Time took its toll on the sculpture, but the resulting damage created a new kind of aesthetic power. The statue now stands in the Louvre without a head, without arms, and without feet. It has stood that way since 1884. Millions of Louvre visitors encounter it each year at the top of the Daru staircase. A large number of visitors pause to observe it.

Winged Victory of Samothrace (Nike of Samothrace), Parian marble, ca. 190 BC. Louvre Museum, Paris. Photo: Marie-Lan Nguyen, 2007. Public Domain via Wikimedia Commons. The statue stands 2.75 meters tall and has been displayed at the top of the Daru staircase since 1884.
The Object Itself
The statue is carved from Parian marble — white stone quarried from the Greek island of Paros, prized in antiquity for its translucency and fine grain.

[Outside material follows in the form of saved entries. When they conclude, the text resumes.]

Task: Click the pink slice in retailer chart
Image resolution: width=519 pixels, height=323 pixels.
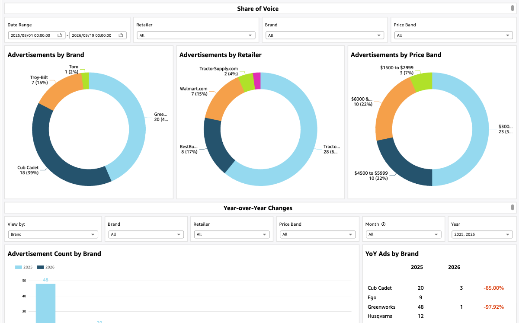Action: click(257, 81)
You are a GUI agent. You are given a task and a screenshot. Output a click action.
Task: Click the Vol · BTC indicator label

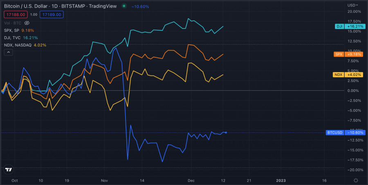tap(13, 23)
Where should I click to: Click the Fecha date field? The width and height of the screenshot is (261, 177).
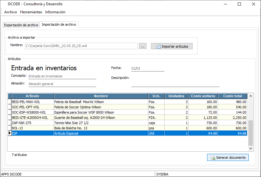pos(147,68)
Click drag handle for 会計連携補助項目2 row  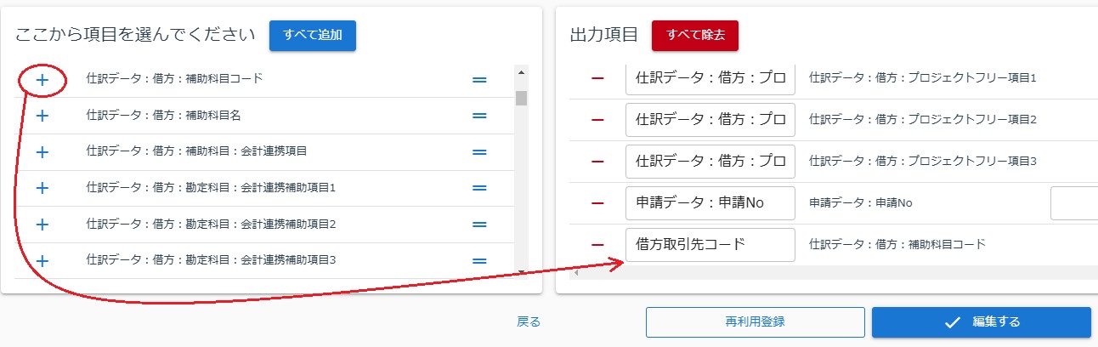(479, 225)
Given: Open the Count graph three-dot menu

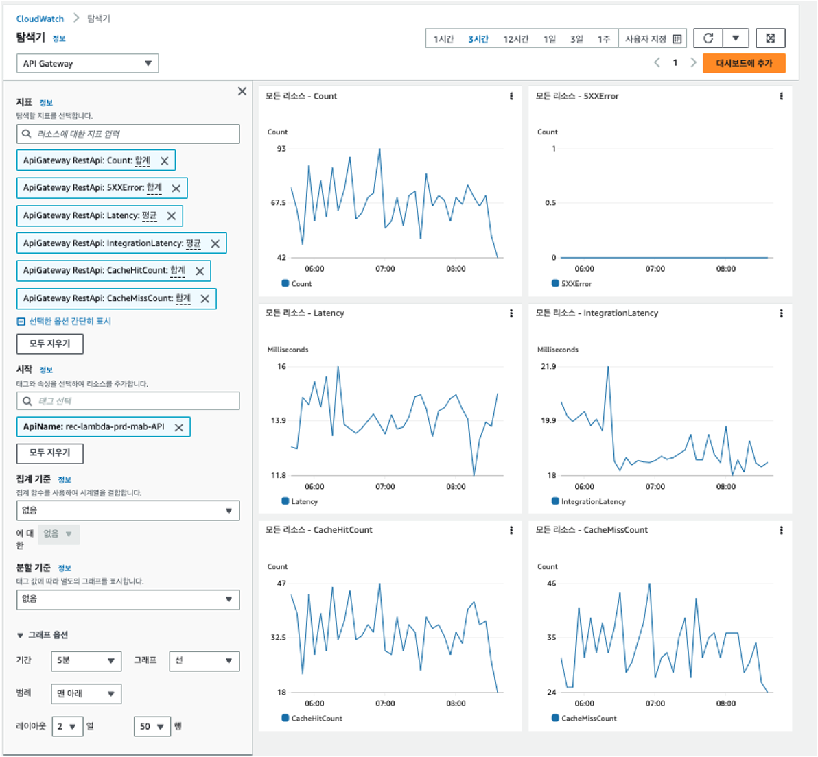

The figure alone stands 2.75 meters tall, approximately nine feet. Including the ship base, the full monument reaches 5.57 meters, just over eighteen feet. The total weight of the monument is approximately 30 tons. The ship base is carved from a different stone: gray Lartos marble from Rhodes, which is part of the reason scholars have long associated the work with a Rhodian sculptor.
The statue was found on April 13, 1863, on the Greek island of Samothrace, in more than 110 separate fragments. The 2013 to 2014 restoration, which cost five million euros — approximately 6.8 million US dollars at the time — allowed conservators to examine the statue in detail for the first time in decades. The head, both arms, and both feet have not been recovered. The right hand was found in 1950 and is displayed in a case near the statue. What remains is a torso, two wings, and the drapery carved around the lower body.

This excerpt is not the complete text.